Written by:
Date:
March 13, 2025
A lot has changed since our last white paper on OpenAI’s ChatGPT two years ago. Whilst it then represented the only accessible consumer model, today there is an overwhelming and ever-expanding set of competing base models, from Facebook’s Llama and X’s Grok to Anthropic’s Claude and French company Mistral’s 7B. On top of these base models, increasingly sophisticated services are being built, such as Perplexity.ai’s novel search engine, in addition to specialised academic and legal research tools. Not to mention the Chinese company DeepSeek’s widely heralded r1 and v3 models, which are considered competitive with other frontier models on all major benchmarks, but which, it is claimed, cost the company substantially less money to train, and less power to run. And just last week, Chinese company Butterfly Effect released its own model ‘Manus’ to much fanfare, claiming that it represents the world’s first ‘fully autonomous’ AI agent.
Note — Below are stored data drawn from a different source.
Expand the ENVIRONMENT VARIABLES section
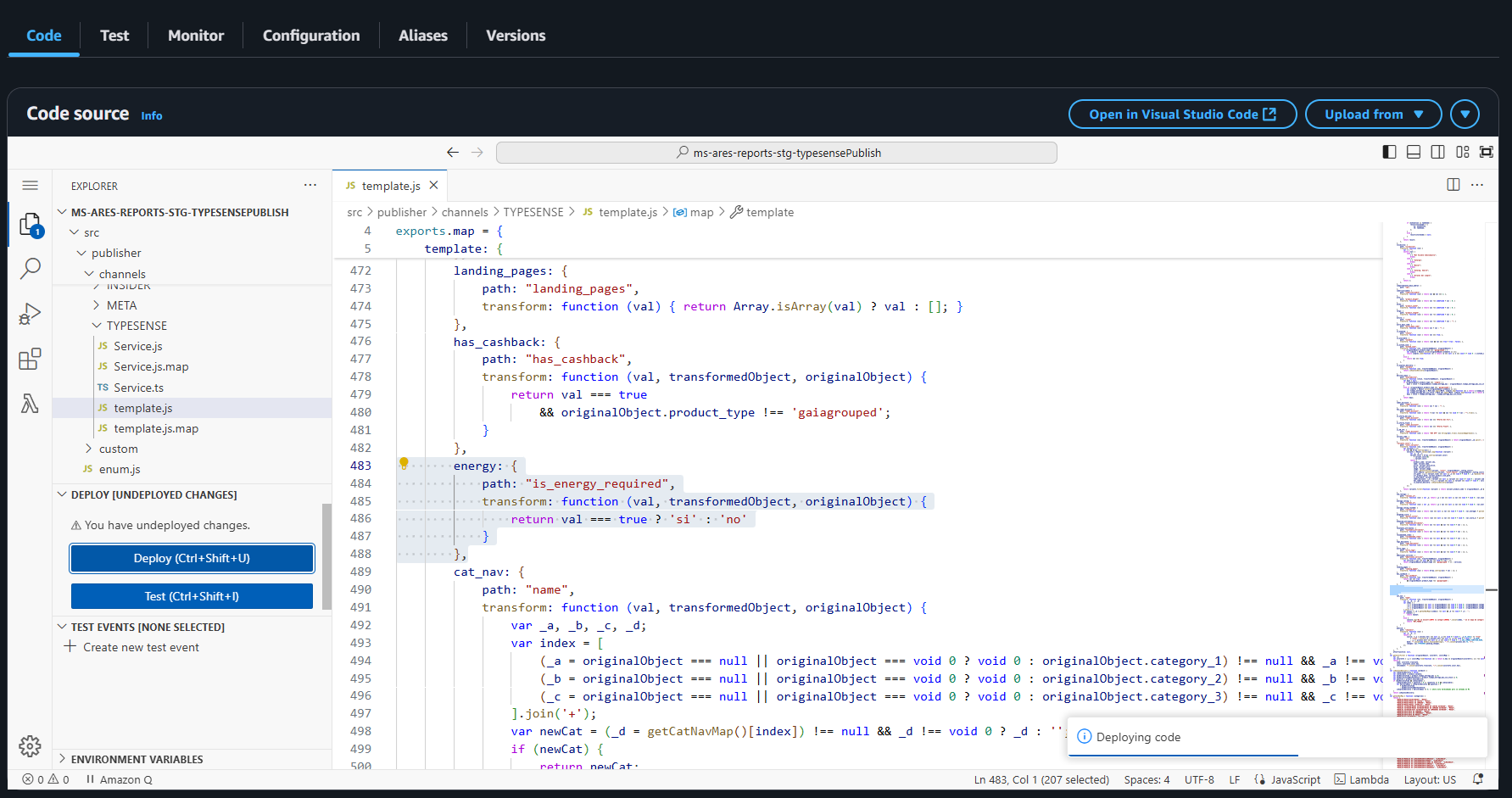 [x=137, y=759]
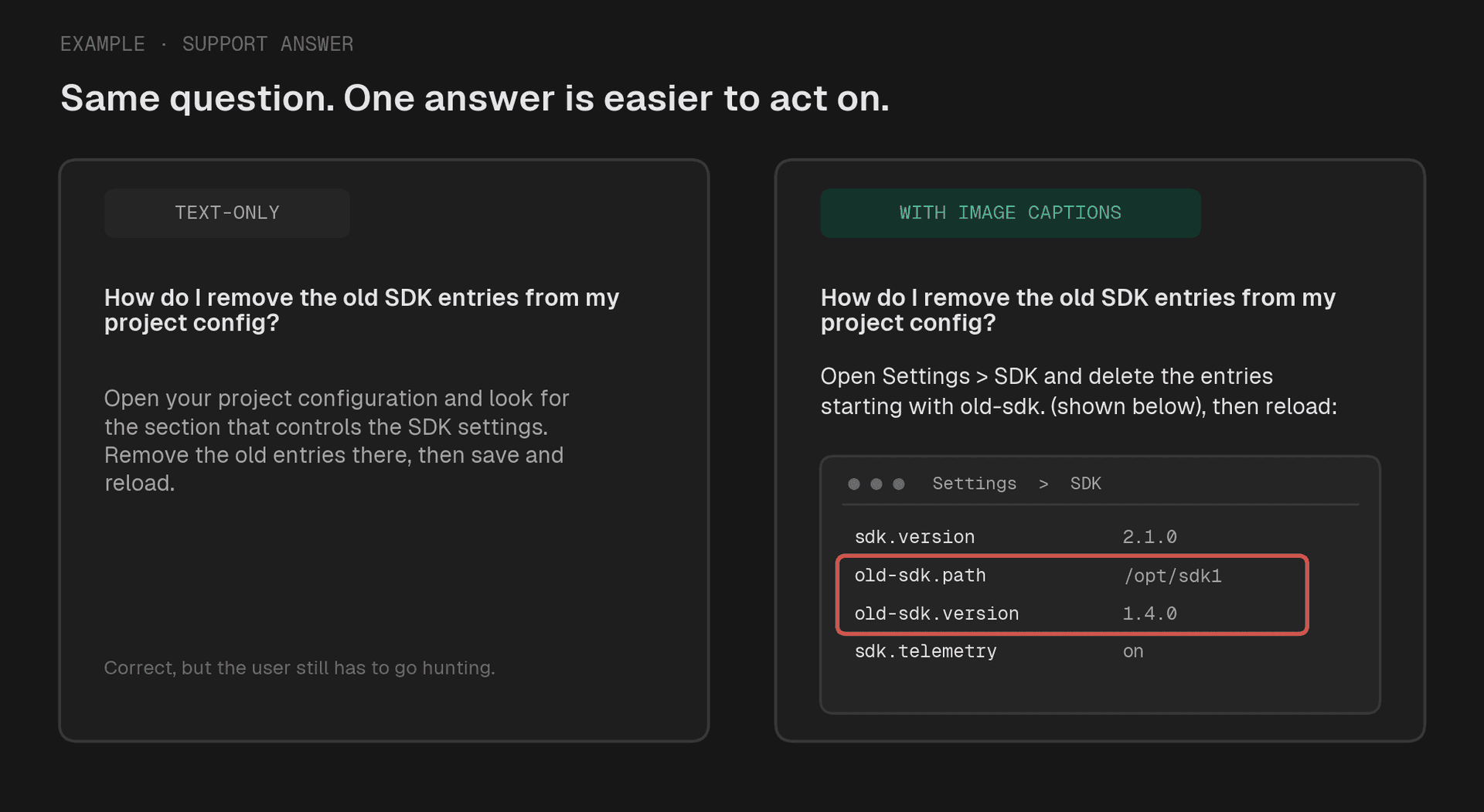1484x812 pixels.
Task: Click the first window dot in mock titlebar
Action: coord(854,484)

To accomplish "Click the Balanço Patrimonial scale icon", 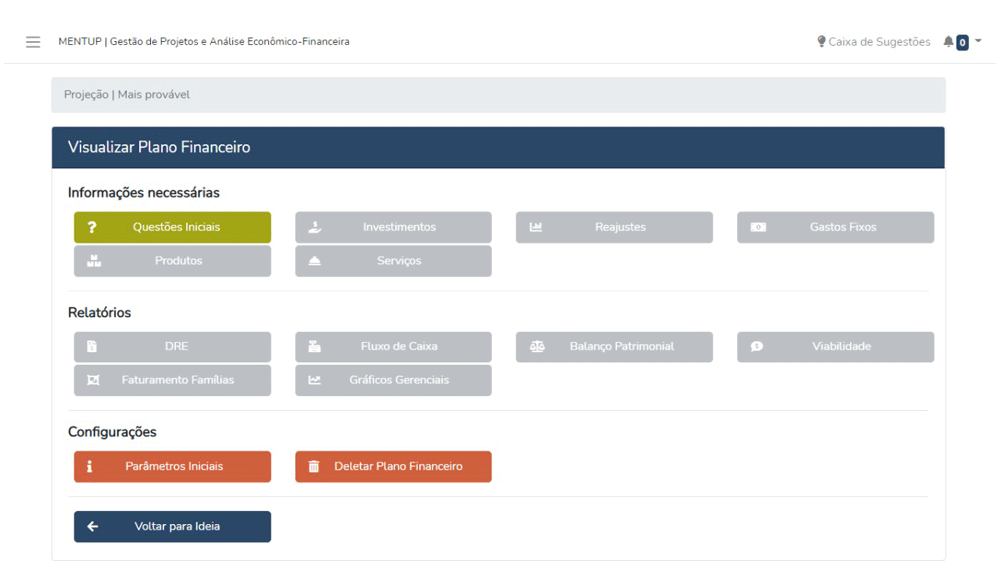I will 537,347.

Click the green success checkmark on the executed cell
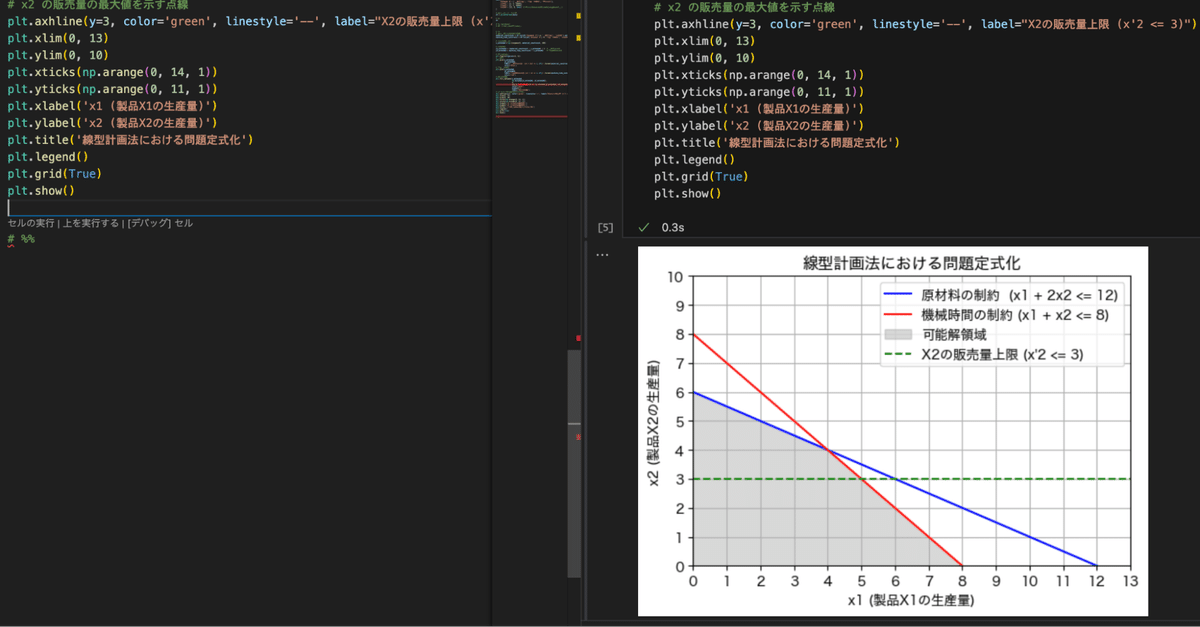[645, 227]
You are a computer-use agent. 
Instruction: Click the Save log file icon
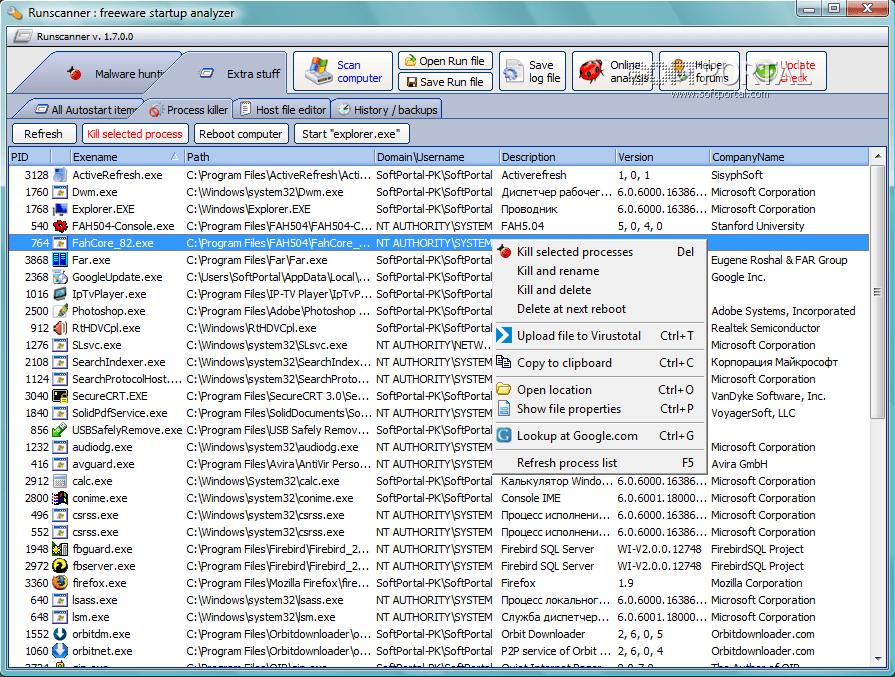pyautogui.click(x=513, y=72)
Sam Altman of OpenAI and Jensen Huang of Nvidia have forecast we will soon see the emergence of ‘agentic’ AI – AI models which, once set an end goal, can determine for themselves what steps are necessary, and then execute these with minimal human intervention. How well do these current models serve us in the intelligence sector?
At CRI we have been testing various market offerings alongside our casework, to evaluate where efficiencies may exist, and problems may lurk, and to ensure our accuracy, comprehensiveness, and discretion is not compromised. The undisputed leader for general-purpose research remains OpenAI, whose Deep Research agent, launched in early February, presently far exceeds the capacities of its nearest competition, such as the agent of the same name built by Perplexity. It is capable of producing a final report that is well put together, logically structured, and impressively detailed, citing up to at least 40 discrete sources. It can be a useful time saver, but only as a starting point.
To date we are yet to find it comprehensive on any subject, no matter how narrowly defined. This is partially a question of access regarding which sites and databases OpenAI is permitted or licensed to query. A great deal of information one might require in the course of conducting thorough due diligence on a subject appears to remain inaccessible to Deep Research, including litigation records, corporate filings, and much paywalled media. We have also observed that the model entirely lacks a hierarchy of value when it comes to its sources, citing reliable and unreliable material with minimal discrimination.
The model in its current form also lacks the deductive reasoning found in a proficient investigator. On one project, it missed the subject’s inflammatory social media posts because their profile did not explicitly bear their name. Cross-referencing identifying details contained in posts made to the account with personal identifiers confirmed elsewhere would prove a straightforward task for a researcher, but appears to remain beyond Deep Research’s capacity for the time being.
For the time being, then, Deep Research remains a supplementary research tool – useful for the purposes of performing one final check, to confirm that it is not able to identify anything which may have been missed. This, too, has been a help and a hindrance; with the agent, for example, apparently identifying new information which upon closer inspection has proved to be inaccurate – an erroneous conflation of two unrelated datapoints in a large database or a webpage with a counterintuitive layout.
A recent analysis of eight AI search tools by the Columbia Journalism Review concluded that chatbots remain too eager to please, attempting to answer questions to which they did not know the answer with speculative or inaccurate information, presented confidently as fact. Interestingly, the analysis found that even ‘content licensing deals with news sources provided no guarantee of accurate citation’ in chatbot responses.
It has been credibly argued in some quarters that inaccuracies and bias are inherent to LLMs on account of their probabilistic nature, and that these will never be entirely overcome so long as this remains the primary approach to building advanced AI (an article for another day), but whatever the cause, it is clear that questions of accuracy remain the most fundamental barrier to a more meaningful and widespread integration of existing tools into the due diligence research process.